◆ Work instruction
From the line with "You are a GUI" through the line with "[◄] (20, 650)", repeat the entries verbatim, both end lines included, and add nothing.

◆ Supplied material
○ ○ ○ ○ ○ ○ ○

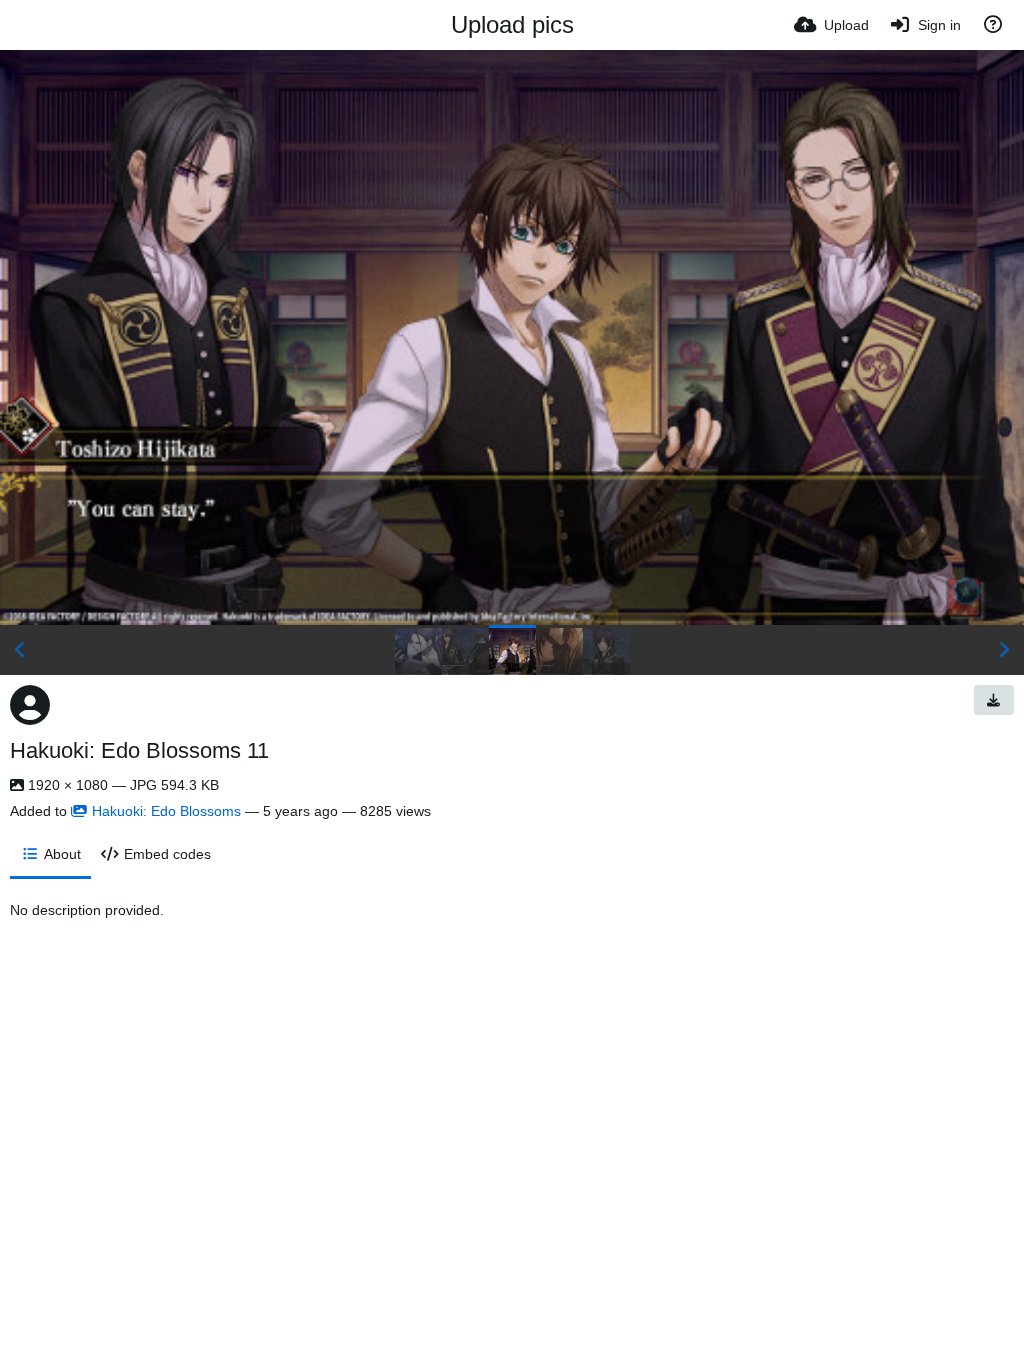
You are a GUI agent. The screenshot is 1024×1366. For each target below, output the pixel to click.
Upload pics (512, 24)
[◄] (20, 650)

○ ○ ○ ○ ○ ○ ○

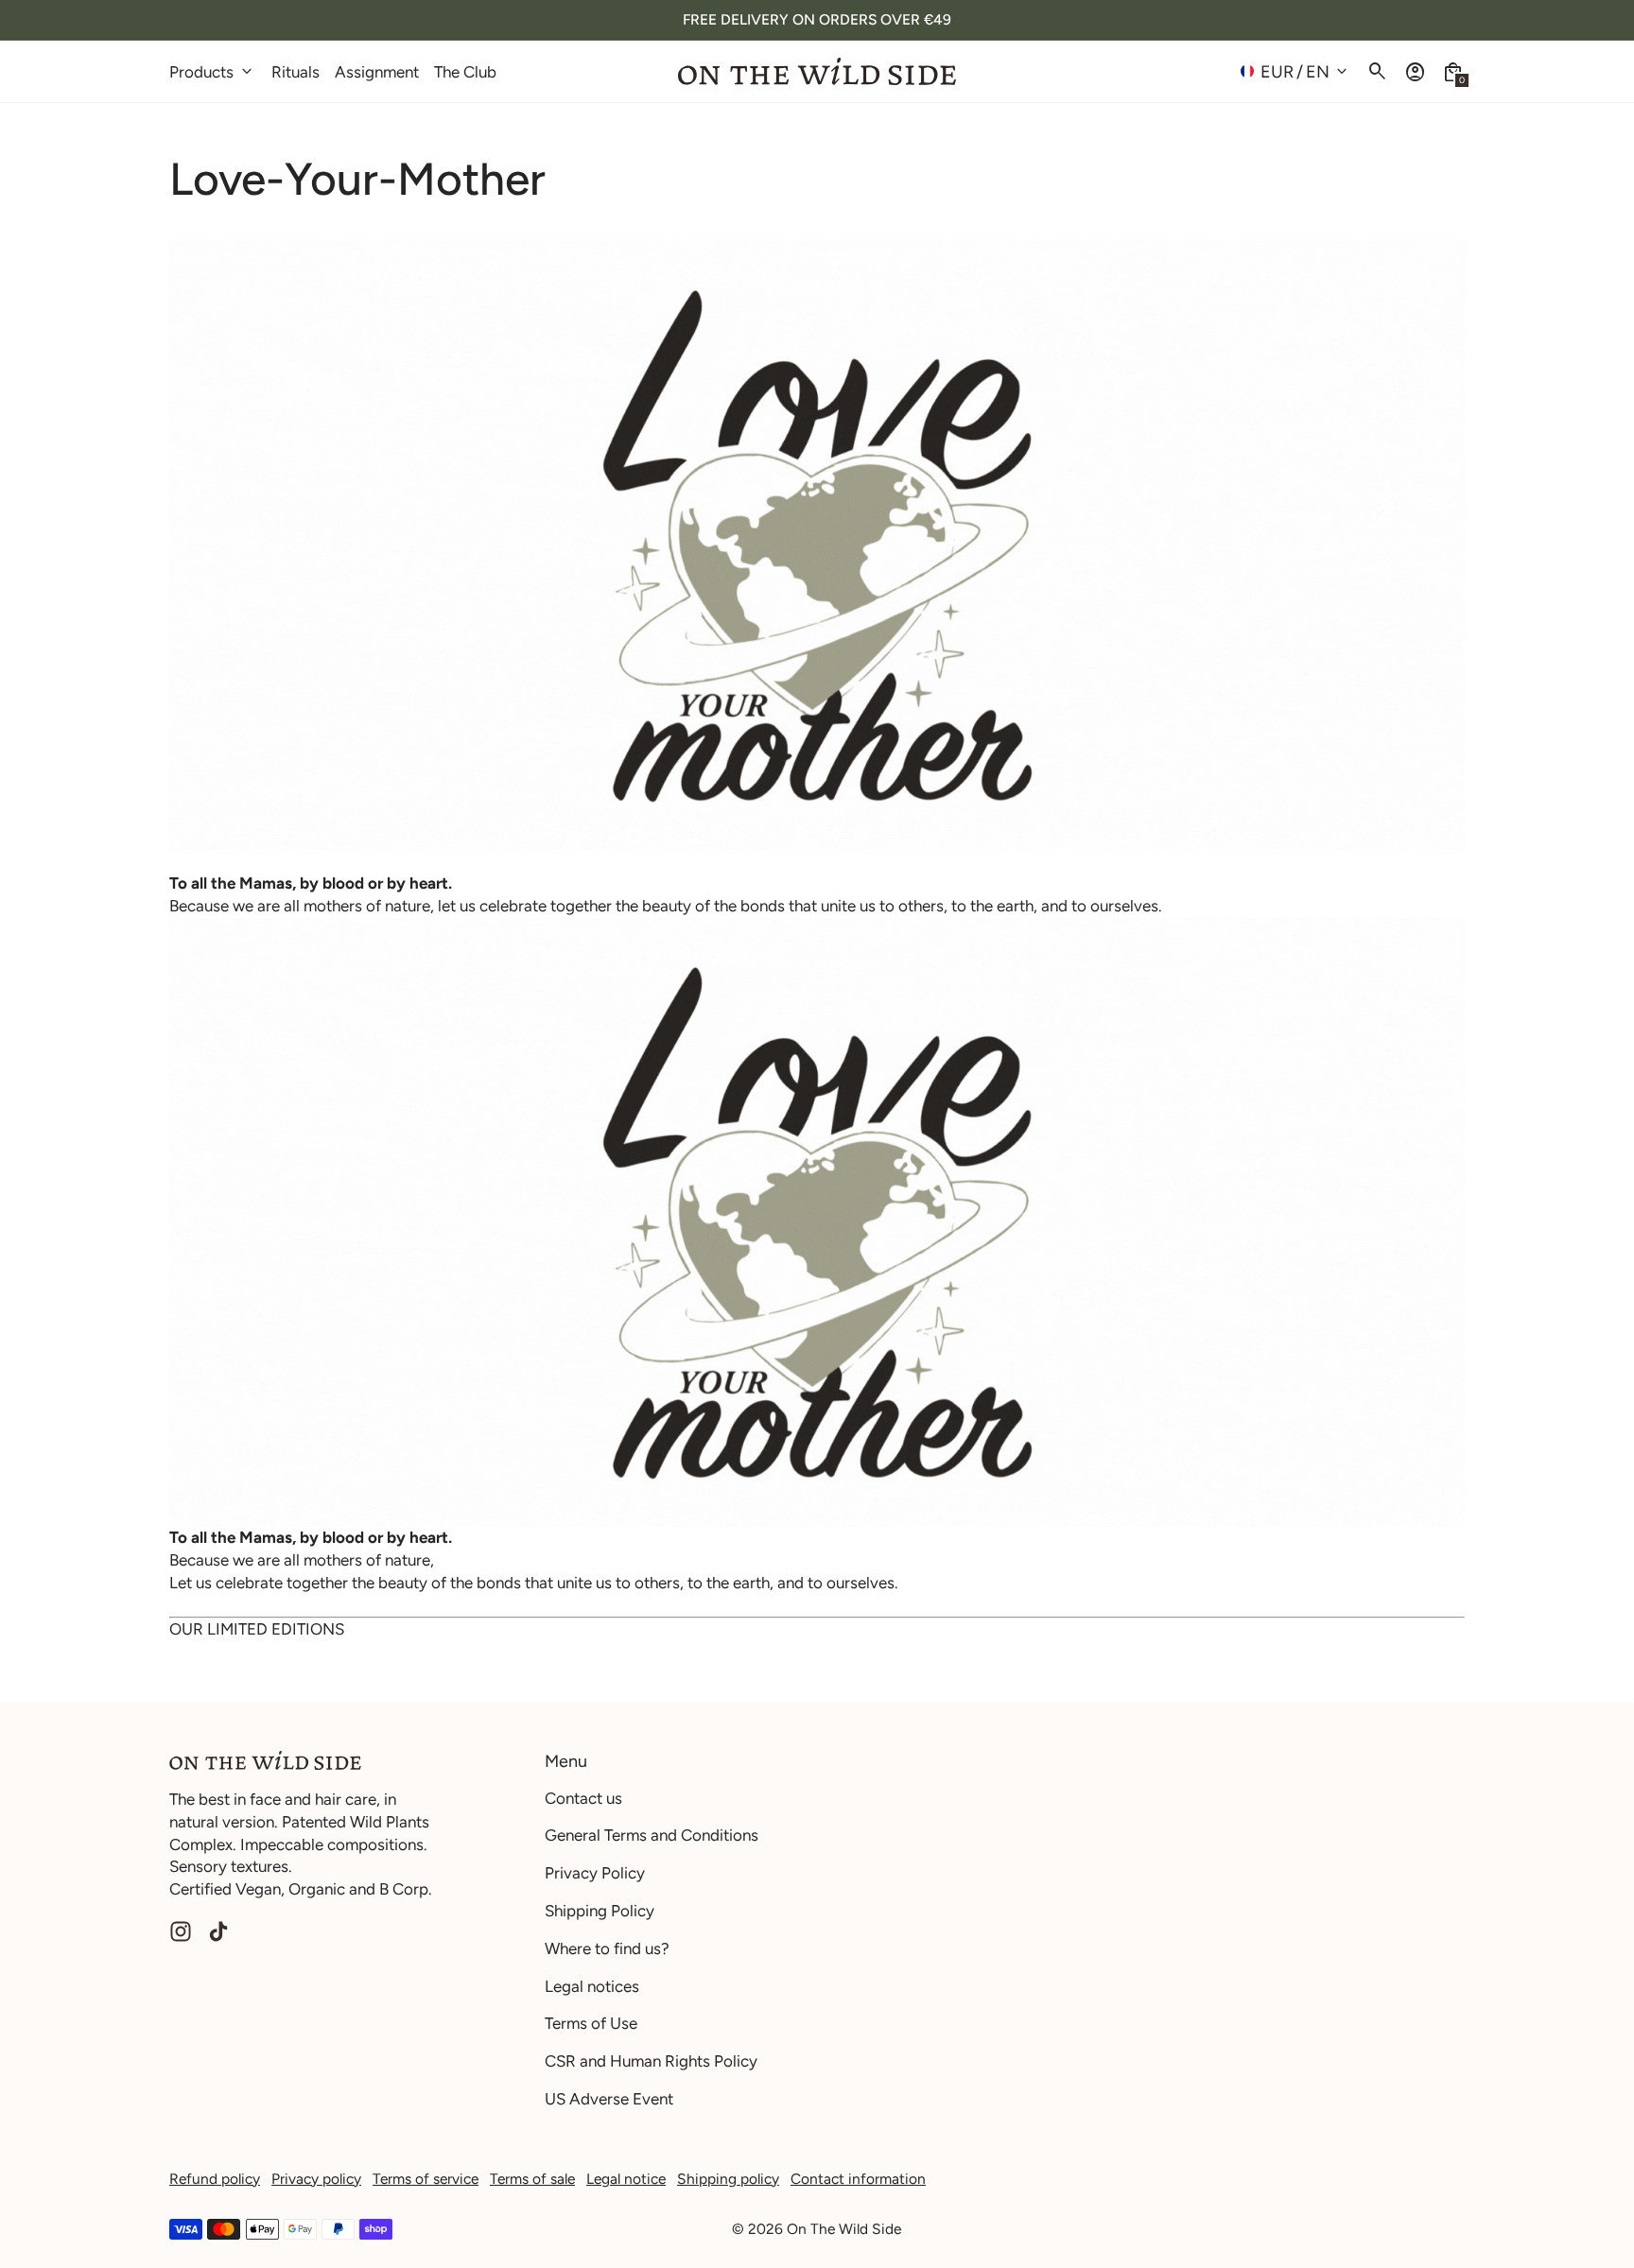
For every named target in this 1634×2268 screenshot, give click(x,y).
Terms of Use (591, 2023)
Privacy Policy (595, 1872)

○ ○ ○ ○ ○ ○ ○

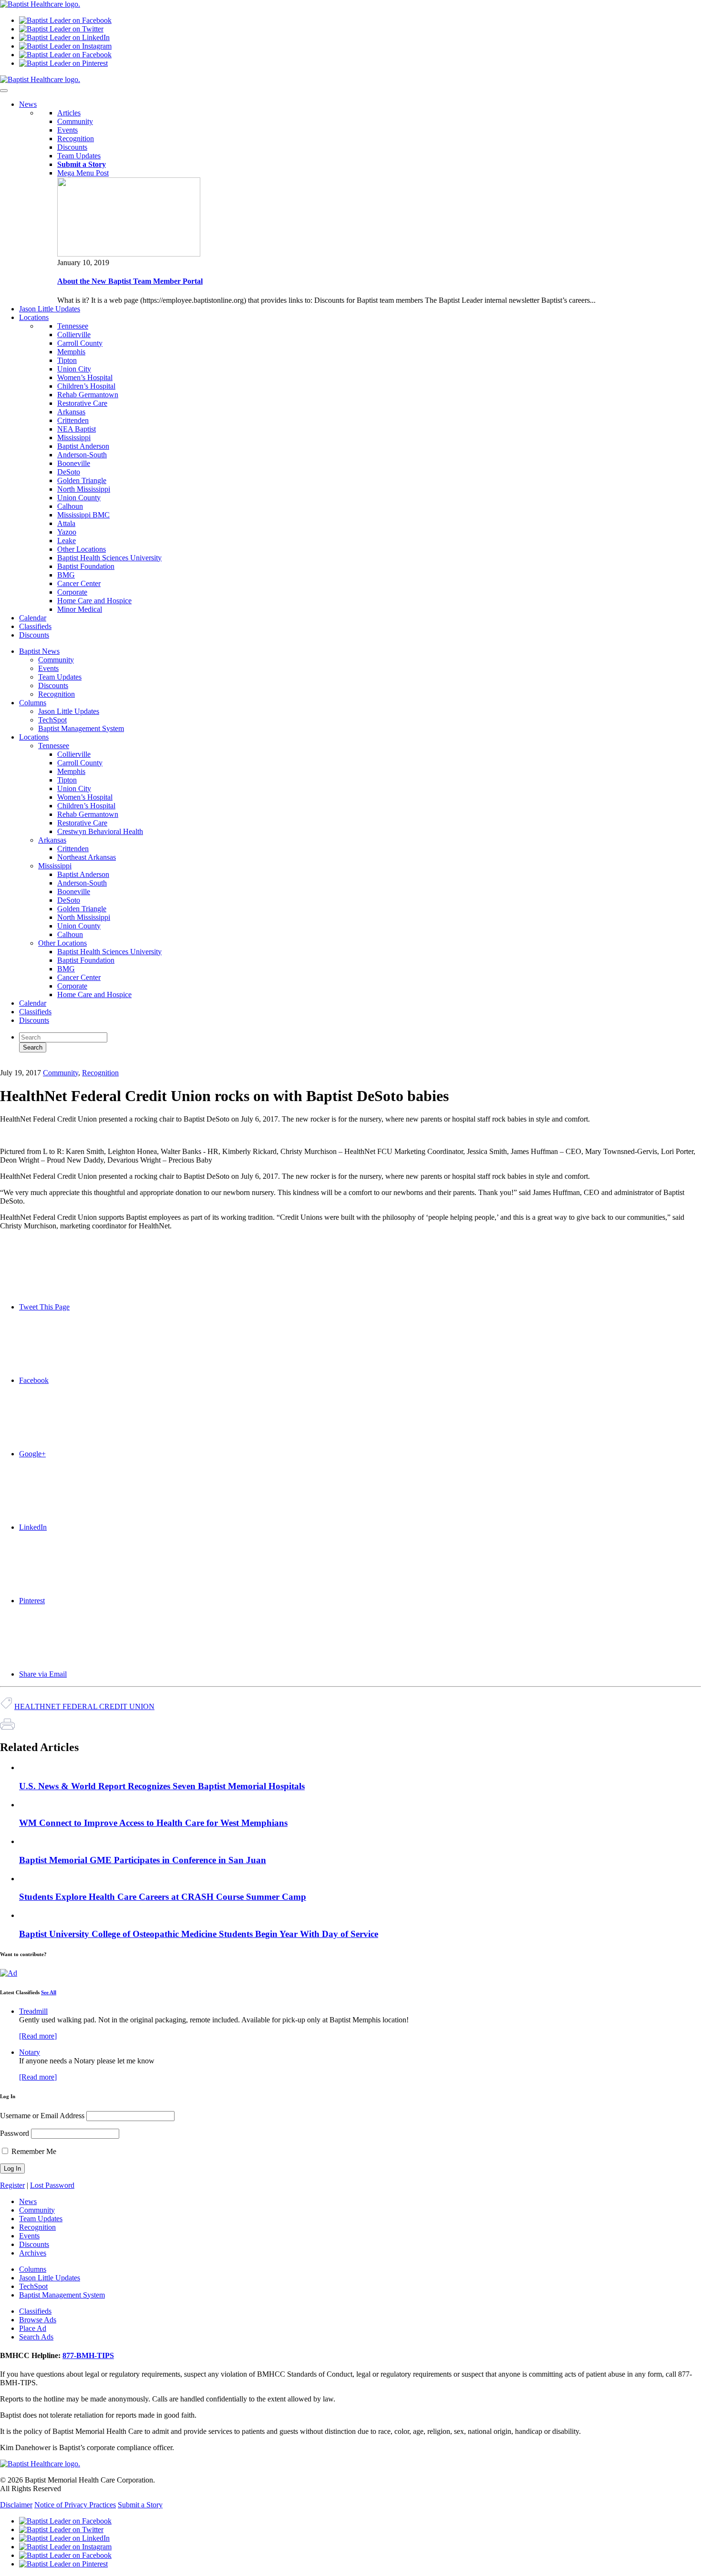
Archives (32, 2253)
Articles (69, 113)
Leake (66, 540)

○ ○ ○ ○ ○ ○ ○

◆ Answer to this problem
You are a GUI agent. The screenshot is 1024×1366. For each target below, output the pixel to click.
Upload pics (512, 24)
[◄] (20, 650)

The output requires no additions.